Archived

This forum has been archived. Please start a new discussion on GitHub.

Freeze due to unheard reply

Since changing to Ice 3.0.0 we have experienced a strange lock-up behaviour.

Our client is stuck in a twoway call in IceInternal::Outgoing::invoke() on an infinite wait() (We deliberately don't have a timeout setup right now).

However our server process has completed the call as usual, and according to our packetsniffer the client did recieve the reply from the server.

All this happens while our client is in a critical region, so other incomming calls (the client is also a server process, and can get push-style updates, using oneway invocations) are blocked using (recursive) mutex exclusion. The client does typically receive a call in the situations where it gets blocked.

All the server processes run along as if nothing extraordinary has happened, and other connected clients can continue unaffected (Though they may later experience lock-ups of their own).

That is about all I can think of saying right now, but I'll be happy to provide stack traces and the like if that would be of any help.

Comments

  • benoit
    benoit Rennes, France
    Note that you can also use the --Ice.Trace.Protocol to trace requests/replies.

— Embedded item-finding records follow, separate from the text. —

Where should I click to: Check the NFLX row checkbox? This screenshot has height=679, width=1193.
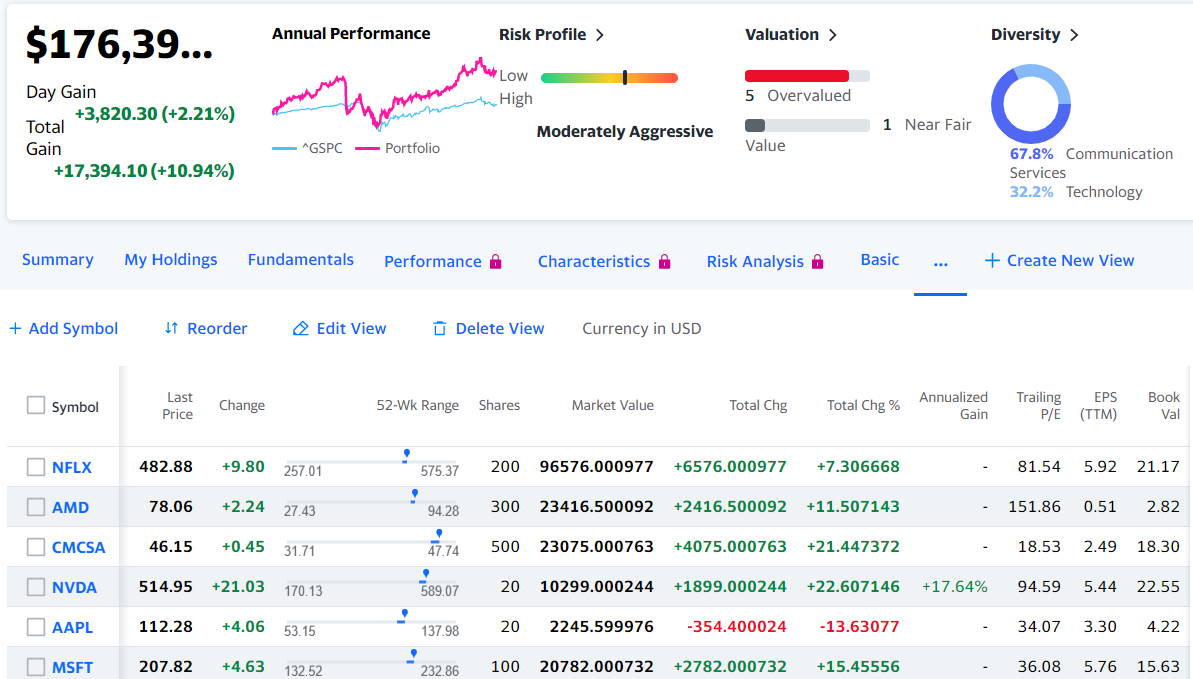tap(35, 466)
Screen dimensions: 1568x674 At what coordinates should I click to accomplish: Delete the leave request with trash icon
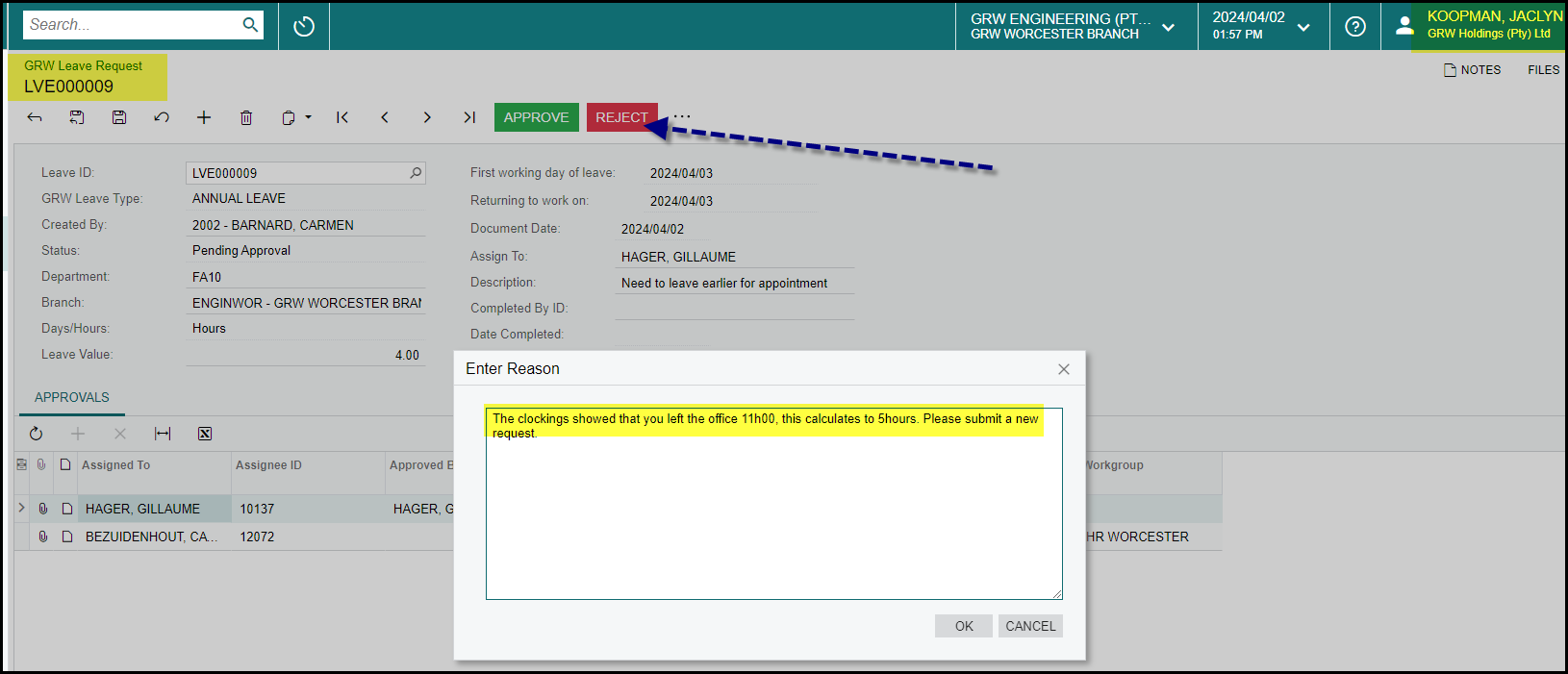point(246,117)
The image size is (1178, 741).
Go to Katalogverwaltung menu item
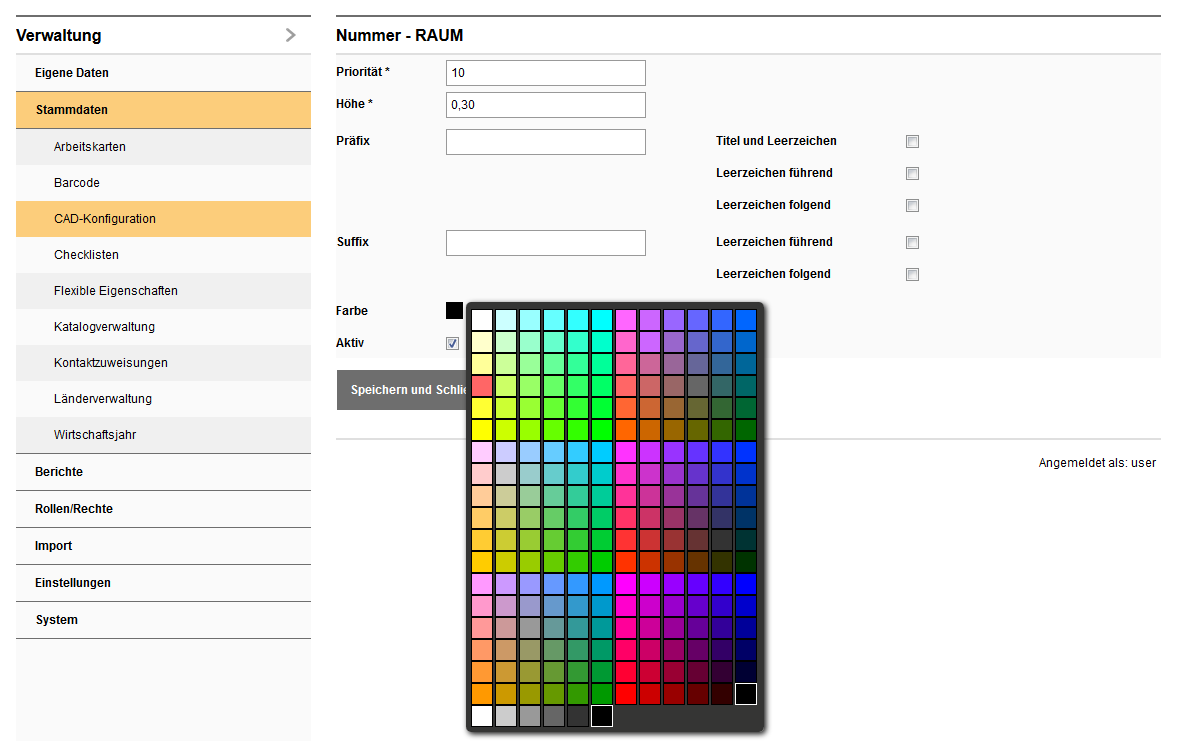(x=104, y=327)
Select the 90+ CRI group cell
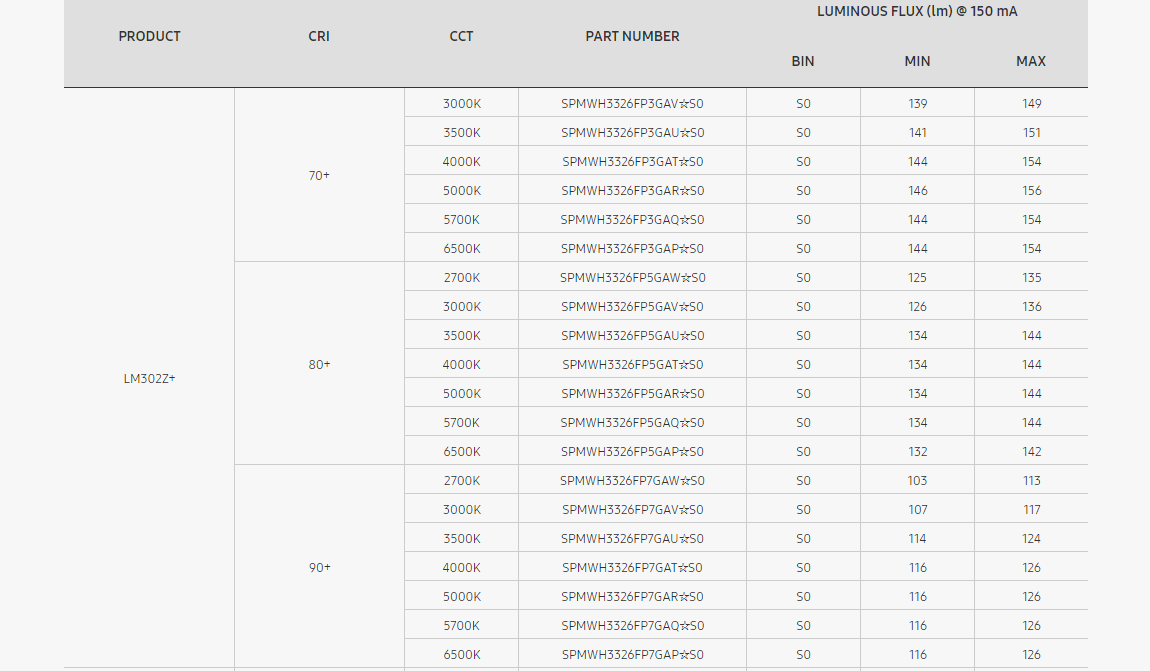Screen dimensions: 1150x671 [319, 567]
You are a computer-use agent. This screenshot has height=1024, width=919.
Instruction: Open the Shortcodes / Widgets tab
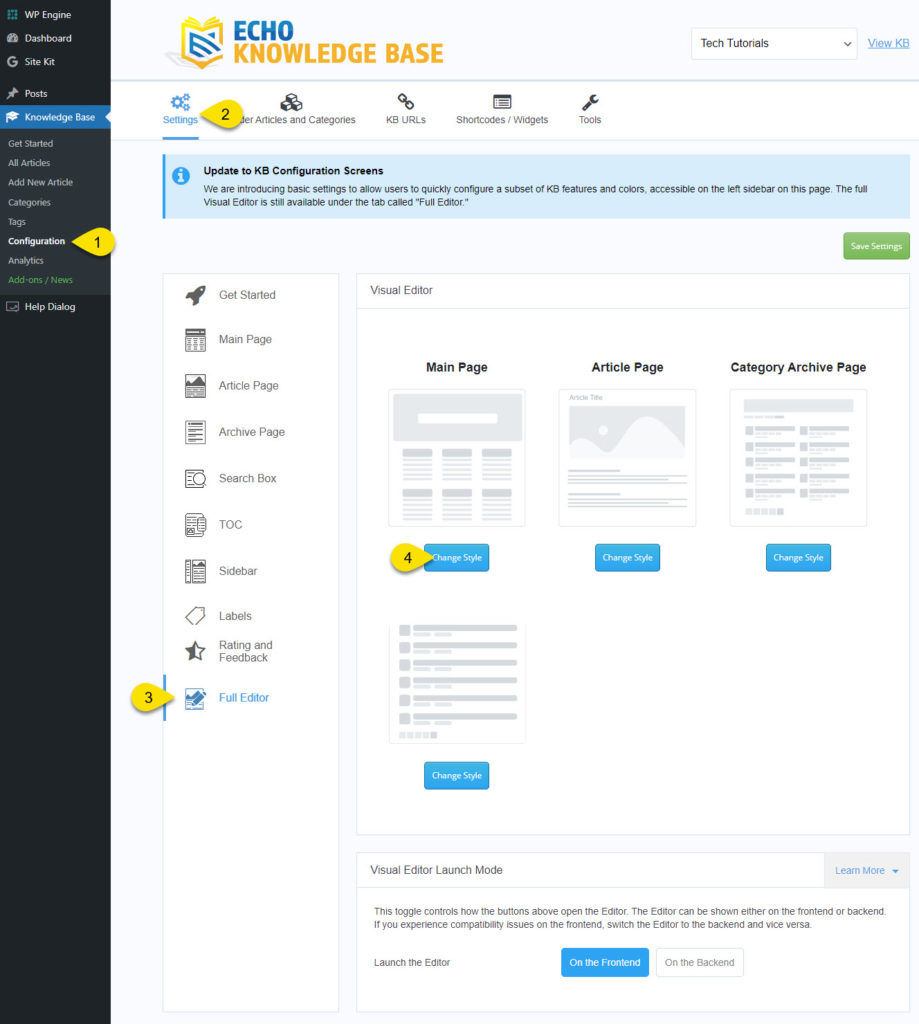(504, 108)
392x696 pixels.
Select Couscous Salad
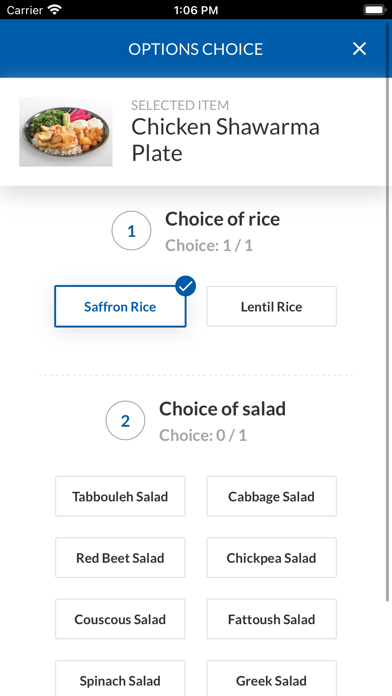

It sounds like you have a deadlock in your client because there's no more threads (from the Ice client thread pool) available to read the reply.

    Is your client using bi-dir connections, Glacier2 or AMI? Calls received by a client over a bi-directional connection and AMI callbacks are executed by threads from the client thread pool. If all these threads are busy (waiting to acquire a mutex?) and if you didn't configure Ice to use a dynamic thread pool, replies from servers won't be read (and your twoway call will hang indefinitely if you didn't configure a timeout). By default the client thread pool has only 1 thread and it won't grow dynamically.

    You could try to increase Ice.ThreadPool.Client.Size and/or Ice.ThreadPool.Client.SizeMax and see if this prevents the deadlock from happening. If you post the stack traces here and the configuration of your client we'll be happy to look at them to make sure this is indeed the problem. If possible, I would also recommend to avoid making the twoway call from a critical section (it's not good for concurrency and this can be deadlock prone!).

    Also, if you didn't already read them, I would recommend to take a look at the "Avoiding Deadlocks" newsletter articles from the issue 4 and 5!

    Benoit.
  • benoit wrote:
    Is your client using bi-dir connections, Glacier2 or AMI? Calls received by a client over a bi-directional connection and AMI callbacks are executed by threads from the client thread pool. If all these threads are busy (waiting to acquire a mutex?) and if you didn't configure Ice to use a dynamic thread pool, replies from servers won't be read (and your twoway call will hang indefinitely if you didn't configure a timeout). By default the client thread pool has only 1 thread and it won't grow dynamically.

    Yes we are using Glacier2, and I think our problems started when we started to route callbacks back through the Glacier connection. We'll try to ajust the threadpool as suggested below, and se if that doesn't fix the problem.
    benoit wrote:
    If possible, I would also recommend to avoid making the twoway call from a critical section (it's not good for concurrency and this can be deadlock prone!).

    True, and we will be looking at that in any case, but it isn't currently a trivial fix, and it hand caused locking problems before (Only performance problems).
    benoit wrote:
    Also, if you didn't already read them, I would recommend to take a look at the "Avoiding Deadlocks" newsletter articles from the issue 4 and 5!

    Benoit.

    I'll look at those.

    Thanks for the quick reply.